The Russian president has called on cultural leaders to devise a way of “directing” rap music, rather than banning it outright.
“If it is impossible to stop, then we must lead it and direct it,” he said.
Mr Putin told cultural advisers at a meeting in St Petersburg on Saturday that attempts to ban artists from performing would have an adverse effect and instead bolster their popularity.
The president said that rap was “based on three pillars: sex, drugs and protest”.
But he said he was particularly concerned with drug themes prevalent in rap, claiming “this is a path to the degradation of the nation”.
Mr Putin’s comments come amid a crackdown on contemporary music that evoked Soviet-era censorship of the arts.
Young Russian musicians have spoken out about the hurdles they have faced in recent weeks.
Nikolai Kostylev, one half of the electronic duet IC3PEAK, told The Independent that problems started about a month ago.
She said events her group were due to play at would be cancelled at the last minute by venue managers, who claimed they had received threatening phone calls.
They have also come up against bomb scares, unannounced fire inspections, and unexplained electricity failures, she claimed.
At times there have even been arrests on arriving into town.
“It’s all very unpleasant and terrorising,” Kostylev said. “We’re doing nothing illegal, just singing our harmless, ironic songs.

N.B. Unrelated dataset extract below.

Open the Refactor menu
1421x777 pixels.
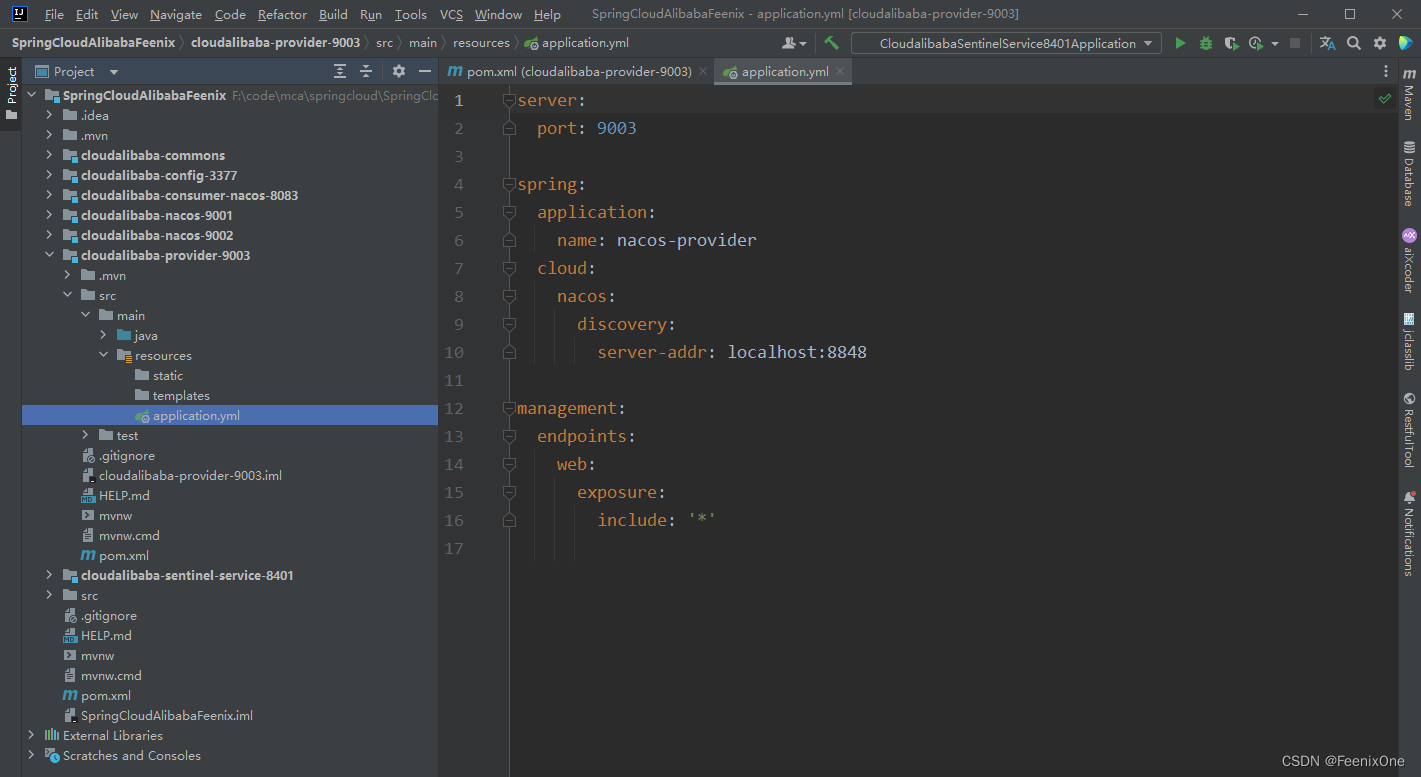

But we’ve found ourselves subject to a witch hunt by the security services.”
The latest gig to be targeted was on Thursday in the city of Voronezh, 400 miles south of Moscow.
Only a fraction of the group’s fans were able to hear them play a 20-minute set after plain-clothed officers blocked entry to the club, itself already a replacement venue.
IC3PEAK are only one of a number of groups to have come up against the authorities in recent weeks.
On the same day the band was battling “food hygiene officers” in Voronezh, the teen band Friendzone saw a gig cancelled in Yaroslav, central Russia.
Their repertoire, which includes hits “Maybe, Baby” and “Cute Boy”, is considered “extremist”.
Meanwhile, the teen rapper GONE.Fludd cancelled a show in the northern city of Petrozavodsk, following an intervention by the local prosecutors’ office.
And last month another rapper, Husky (Dmitry Kuznetsov), was imprisoned while on tour in the southern city of Krasnodar.
Music critic Artemy Troitsky has described the moves to ban concerts as a “ham-fisted response to the political awakening of Russian youth”.
On Thursday evening, internet TV channel Dozhd reported that the president’s own staff had become angry at the heavy-handed actions of local officials.
A source “close to the Kremlin” told the channel that the president would “put an end to the idiotism,” it said.